_Extrait du texte_.
* * * * * * * * *
Nitrates, pesticides, PFAS : l’eau des campagnes françaises est sous tension. En première ligne, les petites communes luttent pour préserver leur ressource. Entre des moyens limités et une exigence environnementale et sanitaire toujours plus grande, le combat s’annonce difficile. Cet article a reçu une mention spéciale, honorifique et non dotée dans le cadre du Prix étudiant du journalisme environnemental 2025 décerné par le JNE et l’université Paris-Dauphine avec le soutien de la Fondation Madeleine hébergée par la Fondation Dauphine.
par Nils Leprêtre
Des champs à perte de vue. Partout où l’on regarde, les grandes plaines cultivées s’étendent. Le sol limoneux profond et le climat tempéré favorisent les grandes cultures sur le plateau cauchois. Blé, maïs, orge, pomme de terre, colza, betterave sucrière, lin, pois protéagineux… Ici, on cultive pour le reste du pays. La Seine-Maritime est le premier producteur de lin en France et son douzième département agricole.
À Sommesnil, petite commune d’une centaine d’habitants longée par la Durdent, le fleuve n’a qu’une vingtaine de kilomètres à parcourir avant de se jeter dans la Manche. C’est là, au cœur du bassin d’alimentation de captage d’eau (BAC) d’Héricourt-en-Caux, que Patrick Auger exploite avec son frère 555 hectares. Le BAC est la zone où les précipitations alimentent directement un point de captage d’eau. Deux cent cinquante exploitations agricoles sur près de 12 000 hectares dépendent de cette zone. Or, l’eau du captage est polluée.
* * * * * * * * *
_Données enregistrées_.
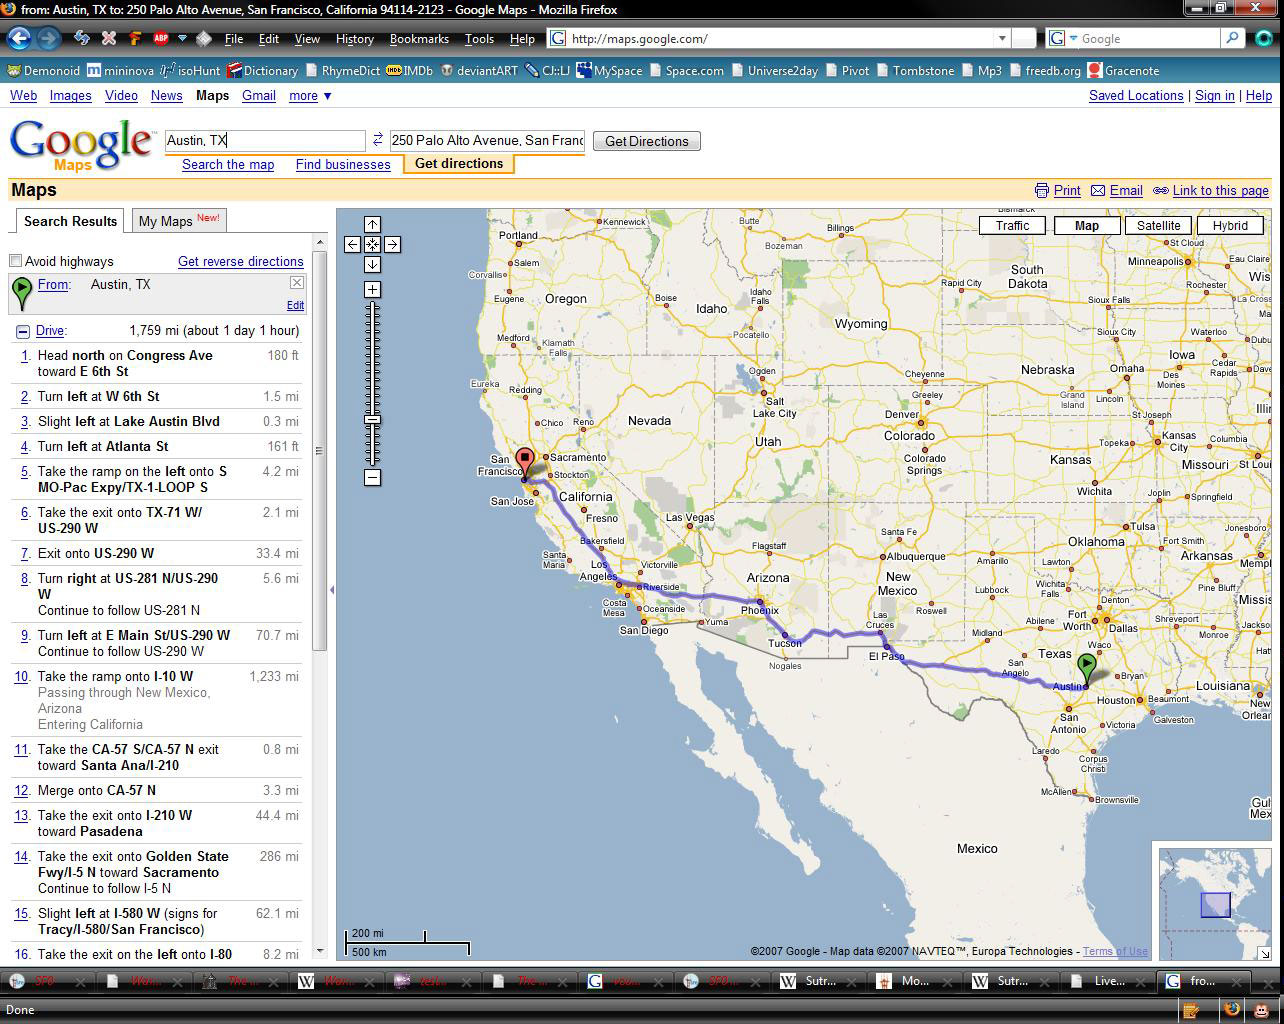Open the Bookmarks menu
The width and height of the screenshot is (1284, 1024).
(x=419, y=38)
* * * * * * * * *
_Consigne_. Reprenez l'article sur l'eau polluée des campagnes françaises là où il s'arrête, juste après « Or, l'eau du captage est polluée. »

_Réponse_.
D’après une note d’août 2022 de la Direction départementale des territoires et de la mer, 15 molécules phytopharmaceutiques ont, à plusieurs reprises, dépassé le seuil de potabilité depuis 2010. En ce qui concerne les nitrates, leur concentration moyenne « stagne autour de 40 mg/l ». Une mesure encore sous le seuil maximal de 50 mg/l, mais bien au-dessus des 25 mg/l du seuil d’alerte.
Patrick Auger a travaillé toute sa carrière en agriculture conventionnelle, utilisant intrants chimiques (engrais, pesticides, herbicides) et labourant son sol. Ce type de production a un impact important sur la qualité de l’eau. Mais depuis quelques années, l’agriculteur fait évoluer ses pratiques. « Il m’a fallu un certain temps pour prendre conscience qu’il y avait un problème avec la qualité de l’eau et pour m’intéresser à d’autres voies », reconnaît-il.
La pollution de l’eau des terres environnantes n’est pourtant pas nouvelle. Depuis 2009, dans le sillage du Grenelle de l’environnement, le captage d’Héricourt-en-Caux est considéré comme « prioritaire ». Cette classification est censée protéger particulièrement des captages stratégiques, car ils alimentent une population nombreuse sans captage de secours et sont sensibles aux nitrates et aux pesticides.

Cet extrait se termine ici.